● **Prompt**
Copy out every line of the data where the word "agent" is found.
== Record set
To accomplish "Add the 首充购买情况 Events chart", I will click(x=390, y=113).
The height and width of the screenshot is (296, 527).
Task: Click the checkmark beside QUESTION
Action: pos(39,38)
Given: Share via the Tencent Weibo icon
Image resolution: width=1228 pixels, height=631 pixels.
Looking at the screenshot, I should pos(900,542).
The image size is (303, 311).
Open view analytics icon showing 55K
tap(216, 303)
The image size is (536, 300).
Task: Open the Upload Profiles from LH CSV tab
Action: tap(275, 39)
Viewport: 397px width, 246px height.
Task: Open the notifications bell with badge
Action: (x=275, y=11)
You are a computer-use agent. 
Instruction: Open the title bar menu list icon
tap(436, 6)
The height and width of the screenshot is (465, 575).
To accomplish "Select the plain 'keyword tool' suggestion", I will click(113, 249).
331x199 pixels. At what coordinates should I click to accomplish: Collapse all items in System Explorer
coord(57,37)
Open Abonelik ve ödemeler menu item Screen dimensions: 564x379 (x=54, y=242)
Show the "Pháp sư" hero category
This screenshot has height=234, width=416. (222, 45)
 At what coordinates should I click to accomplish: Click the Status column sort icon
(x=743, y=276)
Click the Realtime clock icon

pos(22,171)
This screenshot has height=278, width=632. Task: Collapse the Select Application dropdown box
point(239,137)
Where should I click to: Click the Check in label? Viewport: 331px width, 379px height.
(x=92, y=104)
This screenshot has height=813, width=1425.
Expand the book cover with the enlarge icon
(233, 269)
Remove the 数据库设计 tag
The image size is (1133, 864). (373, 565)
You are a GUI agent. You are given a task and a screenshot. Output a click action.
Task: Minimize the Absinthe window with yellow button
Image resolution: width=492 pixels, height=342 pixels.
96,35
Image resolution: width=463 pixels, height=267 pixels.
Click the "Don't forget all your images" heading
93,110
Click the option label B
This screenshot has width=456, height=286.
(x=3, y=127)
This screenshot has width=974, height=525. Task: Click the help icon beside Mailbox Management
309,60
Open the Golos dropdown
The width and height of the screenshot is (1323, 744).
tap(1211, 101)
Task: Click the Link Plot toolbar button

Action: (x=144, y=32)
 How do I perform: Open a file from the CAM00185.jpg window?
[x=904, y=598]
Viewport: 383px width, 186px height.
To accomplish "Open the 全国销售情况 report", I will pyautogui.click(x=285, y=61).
====
● **Task result**
You are a computer-use agent. 
You are a GUI agent. You are given a task and a screenshot. Output a click action.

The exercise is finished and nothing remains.